Dataset sources
Overview
Data are observations or measurements (unprocessed or processed) represented as text, numbers, or multimedia. A dataset (also spelled data set) is a structured and stable collection of data generally associated with a unique body of work (for example a research study). In order for a dataset to be reusable for research purposes, the dataset needs to be FAIR (findable, accessible, interoperable, reusable). This means that it needs to, e.g., have a unique identifier such as a DOI or URN, sufficient metadata including provenance and creator information, and a license enabling reuse. Datasets also need to fulfill discipline-specific requirements and standards. More about the difference between data and dataset in Data types.
Datasets are the cornerstone of data-driven computing and data analysis. Datasets allow focusing on the origin, life cycle and ethical use of data resources instead of the technicalities of single data files or computing methods. CSC provides services for dataset-oriented research and develops future services to better support datasets and other higher-level aspects of data.
Note
The ownership, copyrights and license of data is often best defined for the whole dataset, though, in some cases finer-grained definitions might be needed. In scientific writing a dataset is usually cited as a single entity.
Gathering datasets
The first phase of dataset-driven work is where datasets are gathered. It is possible to locate and take into use existing, well-defined datasets, or to create new datasets by sourcing data and organizing it into datasets. The gathering phase lays the foundation on which data-driven computing and analysis is built on. During this phase, the focus should be on making sure licenses and terms of use for data are known and match the intended use, asserting that the origin for data is known for good provenance and that data is organized and documented well.
What if the dataset terms of use are made by the producers themselves?
The dataset creator reserves the right to specify the terms of use for their
dataset, even without ready-made licenses. In such cases, the terms of use
specified must be observed, but you can also negotiate the terms of use by
contacting the owner of the dataset.
What if no terms of use have been specified for data?

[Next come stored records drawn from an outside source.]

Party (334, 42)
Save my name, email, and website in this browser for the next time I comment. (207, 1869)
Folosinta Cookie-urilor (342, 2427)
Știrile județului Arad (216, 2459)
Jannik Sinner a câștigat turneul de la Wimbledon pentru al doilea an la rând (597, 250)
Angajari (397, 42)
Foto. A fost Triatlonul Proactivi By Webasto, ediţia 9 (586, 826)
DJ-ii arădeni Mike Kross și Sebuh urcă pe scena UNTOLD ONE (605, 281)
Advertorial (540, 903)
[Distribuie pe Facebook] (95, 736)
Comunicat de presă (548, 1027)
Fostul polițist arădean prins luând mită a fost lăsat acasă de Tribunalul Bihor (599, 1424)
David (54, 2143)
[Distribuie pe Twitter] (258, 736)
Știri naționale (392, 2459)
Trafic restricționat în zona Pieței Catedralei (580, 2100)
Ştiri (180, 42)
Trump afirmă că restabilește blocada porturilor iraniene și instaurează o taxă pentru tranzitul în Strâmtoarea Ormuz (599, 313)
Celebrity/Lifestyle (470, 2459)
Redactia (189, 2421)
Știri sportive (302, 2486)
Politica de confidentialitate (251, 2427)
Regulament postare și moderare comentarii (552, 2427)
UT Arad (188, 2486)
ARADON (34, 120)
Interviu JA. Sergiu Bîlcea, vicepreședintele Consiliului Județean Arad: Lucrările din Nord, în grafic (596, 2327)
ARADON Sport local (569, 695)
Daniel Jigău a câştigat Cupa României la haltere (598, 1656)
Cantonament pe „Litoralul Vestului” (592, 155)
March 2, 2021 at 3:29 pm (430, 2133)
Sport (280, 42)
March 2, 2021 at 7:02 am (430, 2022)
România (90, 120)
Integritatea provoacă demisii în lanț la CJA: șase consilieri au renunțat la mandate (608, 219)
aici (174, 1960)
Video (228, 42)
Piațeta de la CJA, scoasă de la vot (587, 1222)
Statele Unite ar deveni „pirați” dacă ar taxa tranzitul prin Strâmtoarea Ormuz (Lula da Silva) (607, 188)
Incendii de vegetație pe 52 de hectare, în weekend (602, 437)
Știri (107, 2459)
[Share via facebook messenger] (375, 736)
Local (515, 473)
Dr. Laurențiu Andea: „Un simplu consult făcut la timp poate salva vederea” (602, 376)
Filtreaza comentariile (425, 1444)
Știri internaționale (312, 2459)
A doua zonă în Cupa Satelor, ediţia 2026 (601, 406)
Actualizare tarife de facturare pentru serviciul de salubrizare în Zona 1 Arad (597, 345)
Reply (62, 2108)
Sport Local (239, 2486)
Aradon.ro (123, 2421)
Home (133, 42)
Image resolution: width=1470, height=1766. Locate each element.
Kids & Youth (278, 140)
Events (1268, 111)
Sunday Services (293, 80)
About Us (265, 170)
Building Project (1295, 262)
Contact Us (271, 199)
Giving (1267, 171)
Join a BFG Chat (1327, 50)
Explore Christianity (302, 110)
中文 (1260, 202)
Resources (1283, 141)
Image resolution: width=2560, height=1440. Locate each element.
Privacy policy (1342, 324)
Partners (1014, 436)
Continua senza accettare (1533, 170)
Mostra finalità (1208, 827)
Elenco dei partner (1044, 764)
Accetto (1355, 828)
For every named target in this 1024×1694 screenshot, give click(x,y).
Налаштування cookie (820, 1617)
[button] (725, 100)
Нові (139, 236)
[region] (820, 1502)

If there are no terms of use or the terms of use given are unclear, you should
always contact the owner of the dataset in question.
Discover research data
When utilizing and re-using data collected or produced by others, the origin, content, location, license, restrictions of use, and other necessary information are needed. Search services include descriptive information (metadata) on research datasets. The better the description of the dataset is, the easier it is to find and use it. Existing research datasets may be available for reuse.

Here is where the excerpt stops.